Confesiones crepusculares

Era casi un autodidacta que, por recomendación de algunos amigos, como Félix de Azúa, empezó como lector de manuscritos para Carlos Barral, pasó a traducir a destajo (sin otro título de inglés que su atrevimiento) y acabaría influyendo en la renovación de la narrativa española que, desde los años ochenta en adelante, pensó que la modernidad consistía en huir de la tradición española para abrazar todas las influencias foráneas posibles. 

El valor de estas memorias, como prescribía Baroja del arte de la novela, reside en el discurrir y en la cadencia de la prosa más que en cada uno de los instantes del cuento, aunque en estas confesiones crepusculares —no exentas de momentos íntimos y casi se diría que llenas de distancia y humor— los encontremos en abundancia y sean ciertamente muy sabrosos, como las interioridades de la factoría Herralde —que Jordi Gracia obvia en sus biografías epistolares sobre los papeles del fundador de Anagrama, propiedad del grupo italiano Feltrinelli desde 2015—, la tormentosa y celebérrima ruptura hostil entre este sello y Javier Marías, o su experiencia como editor del libro de conversaciones entre Juan Carlos I y José Luis de Vilallonga, después remedado —con Murillo también de por medio— en la biografía dialogada entre la reina y la periodista Pilar Urbano. Doña Sofía vendió más libros que el emérito. Ellas leen más.

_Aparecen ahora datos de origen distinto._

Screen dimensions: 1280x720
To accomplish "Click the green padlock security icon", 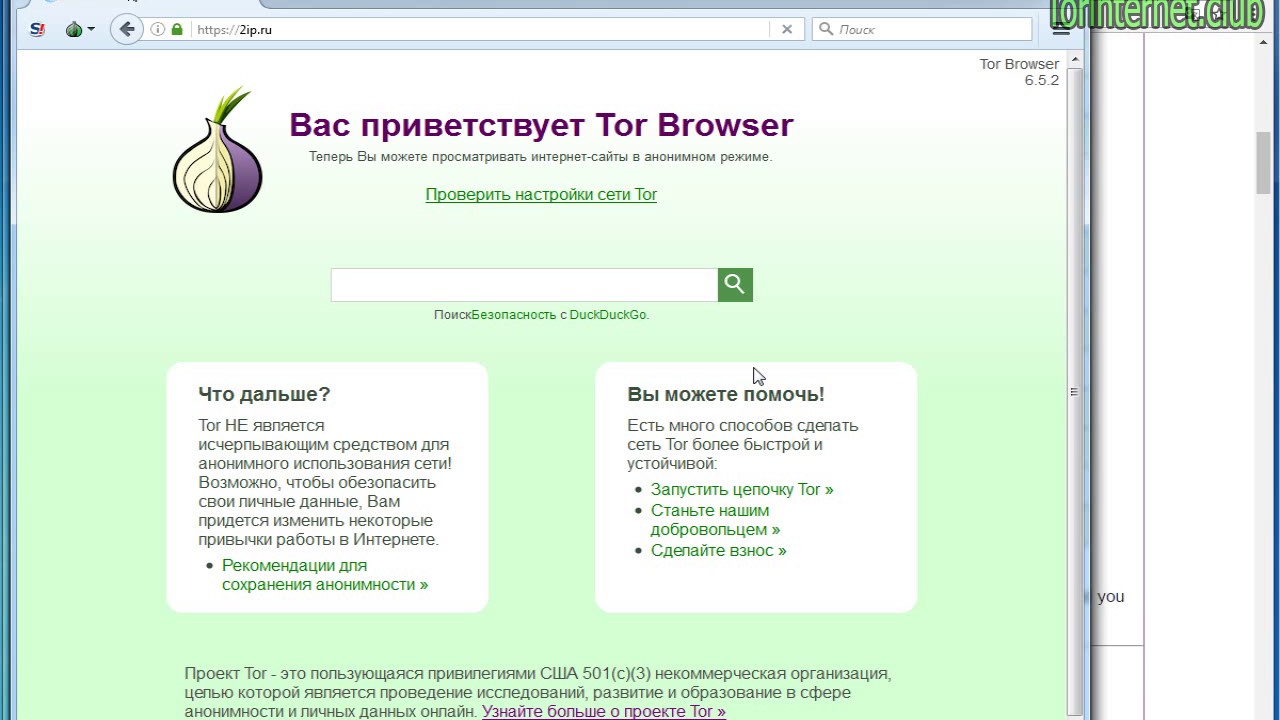I will click(x=177, y=29).
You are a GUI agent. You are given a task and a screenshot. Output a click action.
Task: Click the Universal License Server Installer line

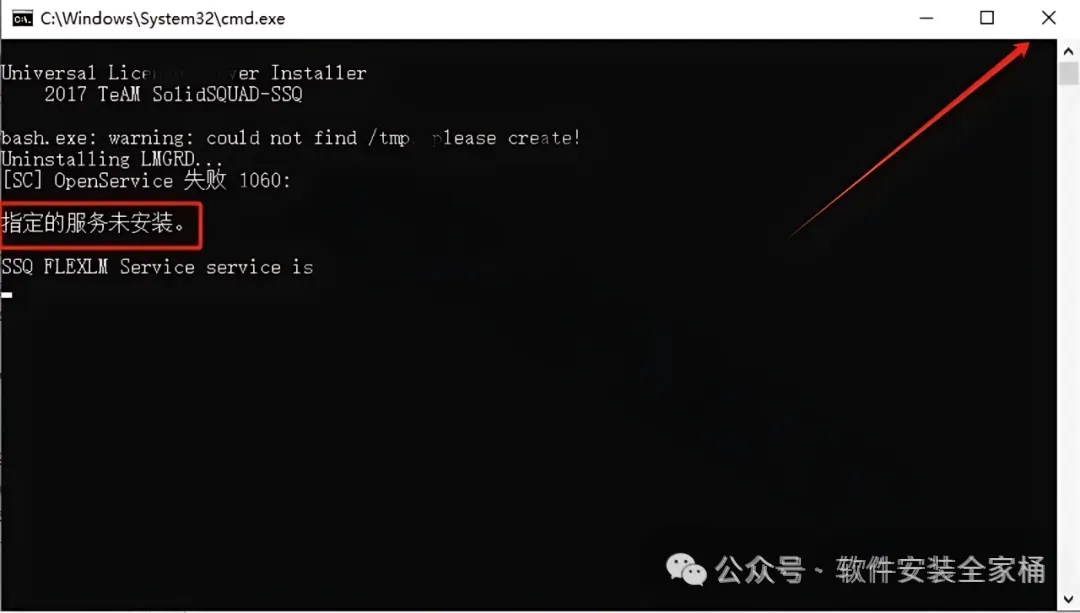[x=184, y=72]
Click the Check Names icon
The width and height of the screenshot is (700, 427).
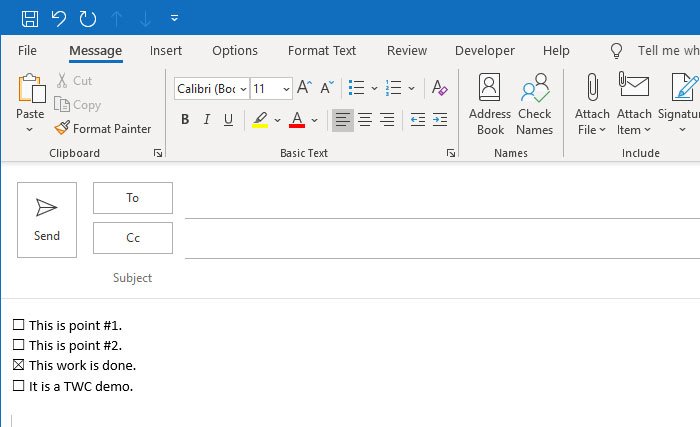535,104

No deja de asombrar que el periodista y escritor barcelonés, de carácter disidente pero con una ingenuidad natural corregida a base a calamidades, como el Lazarillo, y que dedica un capítulo muy divertido al staff del diario de Prisa de aquellos años en el que retrata al mismísimo Javier Pradera, editor de Alianza Editorial y codirector (con Fernando Savater) de la revista Claves, advirtiéndole que no se engañase, que en aquella casa la cultura importaba lo justo, o quizás menos, haya pisado tantas moquetas nobles (en sus años como ejecutivo) y hoteles de lujo como pensiones e imprentas, y de todas estas experiencias haya salido, si no neutro, como declaraba el Licenciado Vidriera de Cervantes, con el mismo espíritu de su juventud: desconfiando de quienes mandan en los sitios, elegantemente burlón, aprendiendo de quienes encontró a su lado, precavido ante las luchas de poder que se suceden en todas las empresas —especialmente en los diarios y en los sellos editoriales, donde al deseo humano de medrar se le añade la estúpida vanidad— y, en general, con poco más que lo puesto.

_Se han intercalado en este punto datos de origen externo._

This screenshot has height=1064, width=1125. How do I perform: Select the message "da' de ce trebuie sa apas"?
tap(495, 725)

Estas memorias, sin duda, molestarán a muchos mandarines editoriales. Lo que nadie puede discutirle a Murillo, con quien nosotros no compartimos su alergia (juvenil) a la tradición literaria española, es que no razone con solidez sus opiniones, ilustre con sumo detalle los retratos del natural de su bestiarum y, en definitiva, explique con datos, números y una franqueza casi temeraria por qué en España, al contrario de lo que sucede en Europa y en Estados Unidos, escribir sigue siendo llorar (como se quejaba el suicida Larra), las leyes de derechos de autor y de propiedad intelectual no se cumplan —¡incluso con este Gobierno!—, no existan auditorías independientes de la venta en librerías, los traductores continúen cobrando una miseria por un trabajo titánico, y las editoriales inunden las librerías, donde ya no quedan apenas libros de fondo, con un alud de novedades que, sin juzgar ni su calidad ni su oportunidad, es imposible que lea nadie y que obedecen a la necesidad de mantener en ebullición una burbuja dentro del caldero del libro que —a juicio del editor y periodista barcelonés— puede estallar el día menos pensado. De suceder mañana, nadie podrá decir que no estaba advertido. Murillo ya se ha ocupado de hacer este trabajo.